SF連銀レポートが利回り構造に各種の経済ニュースが与える効果について簡単なイベントスタディを行っている(Mostly Economics経由)。以下にそのファインディングを箇条書きに並べてみる*1。
- 2011年7月8日の労働統計のイベントスタディ
- 6月の非農業部門雇用者数の増加は18,000に留まり、予測値の105,000を大きく下回った。

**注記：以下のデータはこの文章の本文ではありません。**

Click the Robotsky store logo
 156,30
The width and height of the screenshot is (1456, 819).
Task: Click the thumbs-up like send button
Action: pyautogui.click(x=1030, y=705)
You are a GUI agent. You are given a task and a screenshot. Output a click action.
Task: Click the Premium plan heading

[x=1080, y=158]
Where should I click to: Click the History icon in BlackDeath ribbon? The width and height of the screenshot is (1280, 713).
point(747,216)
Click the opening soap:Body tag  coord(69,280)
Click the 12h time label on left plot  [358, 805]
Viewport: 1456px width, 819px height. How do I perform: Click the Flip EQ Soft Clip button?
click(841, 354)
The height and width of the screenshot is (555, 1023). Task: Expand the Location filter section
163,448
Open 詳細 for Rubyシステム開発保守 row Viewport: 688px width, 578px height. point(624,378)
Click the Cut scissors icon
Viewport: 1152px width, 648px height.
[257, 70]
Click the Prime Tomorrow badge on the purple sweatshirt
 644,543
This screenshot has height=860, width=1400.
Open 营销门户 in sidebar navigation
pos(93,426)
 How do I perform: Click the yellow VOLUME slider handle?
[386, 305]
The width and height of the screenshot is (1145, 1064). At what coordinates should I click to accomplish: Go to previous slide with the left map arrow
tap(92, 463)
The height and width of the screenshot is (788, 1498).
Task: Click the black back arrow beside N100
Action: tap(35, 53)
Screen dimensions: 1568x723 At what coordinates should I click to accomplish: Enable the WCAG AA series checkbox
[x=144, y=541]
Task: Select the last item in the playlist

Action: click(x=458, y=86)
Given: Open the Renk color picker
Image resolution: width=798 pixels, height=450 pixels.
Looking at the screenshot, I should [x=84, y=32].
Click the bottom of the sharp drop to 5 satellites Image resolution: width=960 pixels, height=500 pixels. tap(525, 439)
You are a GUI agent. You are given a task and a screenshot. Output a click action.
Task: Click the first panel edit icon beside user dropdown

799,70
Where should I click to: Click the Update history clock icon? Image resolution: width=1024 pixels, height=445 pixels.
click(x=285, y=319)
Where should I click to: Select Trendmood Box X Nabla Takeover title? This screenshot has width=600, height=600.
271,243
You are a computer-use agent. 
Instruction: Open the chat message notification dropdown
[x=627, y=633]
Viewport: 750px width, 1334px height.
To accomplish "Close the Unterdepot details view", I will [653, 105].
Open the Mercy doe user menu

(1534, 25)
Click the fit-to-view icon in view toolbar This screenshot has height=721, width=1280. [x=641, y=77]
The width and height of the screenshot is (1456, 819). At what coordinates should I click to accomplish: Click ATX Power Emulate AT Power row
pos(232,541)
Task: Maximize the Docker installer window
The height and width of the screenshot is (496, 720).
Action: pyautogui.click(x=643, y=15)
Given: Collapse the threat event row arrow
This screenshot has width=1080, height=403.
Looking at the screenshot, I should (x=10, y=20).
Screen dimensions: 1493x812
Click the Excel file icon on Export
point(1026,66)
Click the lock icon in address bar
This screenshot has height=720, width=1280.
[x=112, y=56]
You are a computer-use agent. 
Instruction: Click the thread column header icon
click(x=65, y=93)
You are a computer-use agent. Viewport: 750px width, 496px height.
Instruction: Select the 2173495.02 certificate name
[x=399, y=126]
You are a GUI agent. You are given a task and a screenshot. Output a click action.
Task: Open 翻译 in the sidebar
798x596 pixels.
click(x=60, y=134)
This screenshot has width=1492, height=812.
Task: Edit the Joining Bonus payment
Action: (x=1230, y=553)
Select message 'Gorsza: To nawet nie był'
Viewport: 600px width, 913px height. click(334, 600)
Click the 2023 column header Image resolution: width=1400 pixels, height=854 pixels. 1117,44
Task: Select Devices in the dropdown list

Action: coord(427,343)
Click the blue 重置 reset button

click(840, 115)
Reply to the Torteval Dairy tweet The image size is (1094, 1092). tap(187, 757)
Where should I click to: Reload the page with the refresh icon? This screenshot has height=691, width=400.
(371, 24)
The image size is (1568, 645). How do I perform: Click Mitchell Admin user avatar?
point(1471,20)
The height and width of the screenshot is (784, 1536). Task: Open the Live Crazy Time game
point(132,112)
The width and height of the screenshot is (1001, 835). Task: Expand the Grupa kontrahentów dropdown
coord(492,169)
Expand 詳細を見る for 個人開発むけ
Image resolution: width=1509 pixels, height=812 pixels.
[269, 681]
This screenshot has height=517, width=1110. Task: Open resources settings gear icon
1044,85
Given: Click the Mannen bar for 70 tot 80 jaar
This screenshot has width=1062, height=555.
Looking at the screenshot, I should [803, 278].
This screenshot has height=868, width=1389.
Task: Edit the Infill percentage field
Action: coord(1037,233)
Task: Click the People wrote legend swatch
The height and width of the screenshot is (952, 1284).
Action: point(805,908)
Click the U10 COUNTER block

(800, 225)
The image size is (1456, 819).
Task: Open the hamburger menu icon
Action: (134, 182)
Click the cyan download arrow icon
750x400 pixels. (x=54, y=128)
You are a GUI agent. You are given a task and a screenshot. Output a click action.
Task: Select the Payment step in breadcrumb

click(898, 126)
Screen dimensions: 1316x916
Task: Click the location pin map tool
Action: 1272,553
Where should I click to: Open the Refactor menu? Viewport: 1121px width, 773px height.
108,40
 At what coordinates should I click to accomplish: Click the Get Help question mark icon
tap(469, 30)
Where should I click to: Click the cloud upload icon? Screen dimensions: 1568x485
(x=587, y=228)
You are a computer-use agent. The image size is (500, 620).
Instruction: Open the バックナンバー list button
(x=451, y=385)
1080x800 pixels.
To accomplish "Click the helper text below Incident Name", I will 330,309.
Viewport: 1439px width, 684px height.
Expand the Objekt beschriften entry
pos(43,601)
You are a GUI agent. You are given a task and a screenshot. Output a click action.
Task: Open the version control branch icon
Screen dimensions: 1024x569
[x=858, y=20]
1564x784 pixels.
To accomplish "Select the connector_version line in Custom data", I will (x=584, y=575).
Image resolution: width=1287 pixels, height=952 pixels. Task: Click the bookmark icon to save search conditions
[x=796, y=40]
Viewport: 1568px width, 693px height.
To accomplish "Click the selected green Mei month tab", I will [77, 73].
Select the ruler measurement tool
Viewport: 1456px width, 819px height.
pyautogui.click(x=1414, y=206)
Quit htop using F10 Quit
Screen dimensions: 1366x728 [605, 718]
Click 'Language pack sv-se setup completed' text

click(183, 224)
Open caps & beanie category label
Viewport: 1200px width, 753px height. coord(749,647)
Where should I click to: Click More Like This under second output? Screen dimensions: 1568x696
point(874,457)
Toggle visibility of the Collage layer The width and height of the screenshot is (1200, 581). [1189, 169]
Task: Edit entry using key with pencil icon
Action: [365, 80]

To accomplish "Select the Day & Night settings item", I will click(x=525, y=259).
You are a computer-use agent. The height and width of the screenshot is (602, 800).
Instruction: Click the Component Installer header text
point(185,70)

- すべての金利が下がったが、その幅は満期によって異なった。
- 将来の異なる時点同士を比較するためにはフォワードレートの方が適している。それを見ると、7月8日の場合、市場は2-4年先の政策金利が最も低下すると見込んでいた。
- 統計がイールドカーブに与える影響のモデルを構築
- このモデルによれば、雇用のサプライズは2年先の金利に0.07%ポイントの変化を与えるが、6年以上先の金利にはあまり影響しない。一方、コアCPIのサプライズの影響は雇用よりは小さいものの、より長い年限に亘る。
- 2007年の3つの金利政策のイベントスタディ
- 2007年9月18日の0.5%の利下げでは、引き下げ幅が市場を驚かせ、短期金利は下がった。だが、長期金利はむしろ上がった。これは、経済成長見通しの上方修正を反映したためと思われる。
- 2007年10月31日の0.25%の利下げでは、引き下げ幅や声明の文言が市場の予想を下回ったため、むしろ引き締め気味と捉えられ、中短期の金利は上がった。
- 2007年12月11日の0.25%の利下げでは、利下げ自体は予期されていたため、短期金利はあまり動かなかった。しかし、声明の文言の変化によりさらなる緩和期待が生まれ、中長期の金利が大きく下がった。